Dans la section perception, il analyse de la représentation qui supporte le personnage au cours de la lecture. Jouve s’intéresse à la caractérisation du personnage, forcément incomplète (quelle serait la limite pour une caractérisation complète?), dont au moins une propriété du personnage peut être reliée au monde réel (autrement, le personnage serait inassimilable pour le lecteur), qui ne se fixe qu’à la toute dernière page. Il propose le concept de personnage surnuméraire pour qualifier ceux qui n’ont pas de référent réel.

La réception consiste à examiner les relations qui se nouent entre le lecteur et le personnage. Trois régimes de lecture : le lectant (le texte est d’abord une construction), le lisant (victime de l’illusion romanesque, le lu (partie inconsciente satisfaisant les fantasmes par la lecture. Autant de parts d’un même lecteur mais engagées dans différentes proportions selon les romans. Ces régimes sont issus des catégories de Michel Picard, La lecture comme jeu.

L’implication, une phénoménologie de l’interaction lecteur/personnages et l’analyse des prolongements extratextuels qui en découlent. La lecture, au-delà des sensations qu’elle procure, oblige le lecteur à se redéfinir; c’est un événement à part entière qui influe sur le hors-texte.
La relation avec le personnage connaît parfois des prolongements dans notre quotidien. Il existe une « vérité sauvage » du personnage, celle qu’il transporte et qui est au service d’une finalité extra-romanesque. Elle est modulée par le narrateur, qui influence le lecteur et le place dans la perspective voulue : par la persuasion, la séduction ou la tentation.

L’être et l’agir du personnage romanesque

Le personnage est conditionné par sa place dans la structure actantielle du récit, mais ne s’y limite pas; il est à l’origine de l’action narrative.
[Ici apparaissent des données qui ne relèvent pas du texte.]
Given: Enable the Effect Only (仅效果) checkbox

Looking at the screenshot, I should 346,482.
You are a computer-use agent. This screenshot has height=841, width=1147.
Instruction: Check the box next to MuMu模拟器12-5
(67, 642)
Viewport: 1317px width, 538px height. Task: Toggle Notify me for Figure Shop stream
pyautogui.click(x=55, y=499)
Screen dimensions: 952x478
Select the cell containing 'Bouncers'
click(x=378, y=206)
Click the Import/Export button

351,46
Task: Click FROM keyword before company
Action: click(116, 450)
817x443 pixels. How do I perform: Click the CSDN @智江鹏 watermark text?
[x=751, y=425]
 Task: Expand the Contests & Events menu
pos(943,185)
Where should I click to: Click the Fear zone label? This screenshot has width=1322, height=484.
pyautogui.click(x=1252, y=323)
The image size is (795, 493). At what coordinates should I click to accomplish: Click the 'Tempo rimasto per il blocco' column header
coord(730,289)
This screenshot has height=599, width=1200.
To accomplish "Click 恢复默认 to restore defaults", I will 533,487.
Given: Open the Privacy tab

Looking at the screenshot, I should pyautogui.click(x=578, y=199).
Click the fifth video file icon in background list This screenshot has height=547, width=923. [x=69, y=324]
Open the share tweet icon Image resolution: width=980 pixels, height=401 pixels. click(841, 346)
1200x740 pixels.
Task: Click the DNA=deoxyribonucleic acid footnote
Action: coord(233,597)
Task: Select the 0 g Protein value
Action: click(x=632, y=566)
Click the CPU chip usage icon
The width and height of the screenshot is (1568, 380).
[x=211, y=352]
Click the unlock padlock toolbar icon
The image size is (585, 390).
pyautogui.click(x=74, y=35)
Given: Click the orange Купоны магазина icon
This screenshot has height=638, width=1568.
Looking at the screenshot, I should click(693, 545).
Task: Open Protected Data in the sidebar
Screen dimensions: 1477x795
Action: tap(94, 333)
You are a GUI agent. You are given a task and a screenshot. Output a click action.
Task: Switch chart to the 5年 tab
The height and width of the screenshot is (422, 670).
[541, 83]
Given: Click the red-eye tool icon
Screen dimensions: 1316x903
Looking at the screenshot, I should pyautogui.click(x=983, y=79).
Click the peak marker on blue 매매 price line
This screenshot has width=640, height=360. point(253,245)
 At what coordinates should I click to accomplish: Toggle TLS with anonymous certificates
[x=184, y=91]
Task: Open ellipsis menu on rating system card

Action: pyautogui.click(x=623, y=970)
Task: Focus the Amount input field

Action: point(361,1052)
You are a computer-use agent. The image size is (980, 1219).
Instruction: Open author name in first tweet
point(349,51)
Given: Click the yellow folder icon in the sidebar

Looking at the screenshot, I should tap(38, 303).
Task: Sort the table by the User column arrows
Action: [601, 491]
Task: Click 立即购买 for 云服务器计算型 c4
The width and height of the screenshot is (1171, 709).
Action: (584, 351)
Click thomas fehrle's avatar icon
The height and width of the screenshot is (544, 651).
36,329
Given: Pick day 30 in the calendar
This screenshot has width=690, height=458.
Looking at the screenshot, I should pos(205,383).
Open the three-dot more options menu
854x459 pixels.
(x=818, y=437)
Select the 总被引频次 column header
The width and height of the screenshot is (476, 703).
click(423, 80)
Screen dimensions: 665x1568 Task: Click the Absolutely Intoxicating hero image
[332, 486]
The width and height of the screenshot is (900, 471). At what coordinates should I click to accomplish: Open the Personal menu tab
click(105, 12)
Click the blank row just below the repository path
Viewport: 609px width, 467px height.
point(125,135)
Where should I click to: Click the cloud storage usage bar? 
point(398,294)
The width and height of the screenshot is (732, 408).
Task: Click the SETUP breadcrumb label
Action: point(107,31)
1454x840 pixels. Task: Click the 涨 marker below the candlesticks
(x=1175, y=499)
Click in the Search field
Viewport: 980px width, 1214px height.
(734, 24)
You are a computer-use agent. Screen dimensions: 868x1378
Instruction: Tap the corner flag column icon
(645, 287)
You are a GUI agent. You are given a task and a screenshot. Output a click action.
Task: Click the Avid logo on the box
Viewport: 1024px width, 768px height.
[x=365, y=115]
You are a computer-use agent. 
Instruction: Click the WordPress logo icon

Le pouvoir, le vouloir et le savoir sont des modalités qui orientent, en dessinant des isotopies, le devenir des personnages.

L’identité du personnage se ramènerait à celle des rapports entre qualifications et fonction. Il y a redondance parfaite (permanence du personnage dans son être) ou décalage. Les personnages pourraient donc se répartir en types (pouvoir-faire ou qualifications = vouloir-faire ou fonction), caractère (pouvoir-faire = vouloir-faire mais conscient de sa fonction (savoir)), individu (pouvoir-faire n’égale pas le vouloir-faire) et personne (pouvoir-faire n’égale pas le vouloir-faire et conscient de sa fonction (savoir)).

Vincent Jouve, L’effet-personnage dans le roman, Paris, Presses universitaires de France, 1992, 271 p.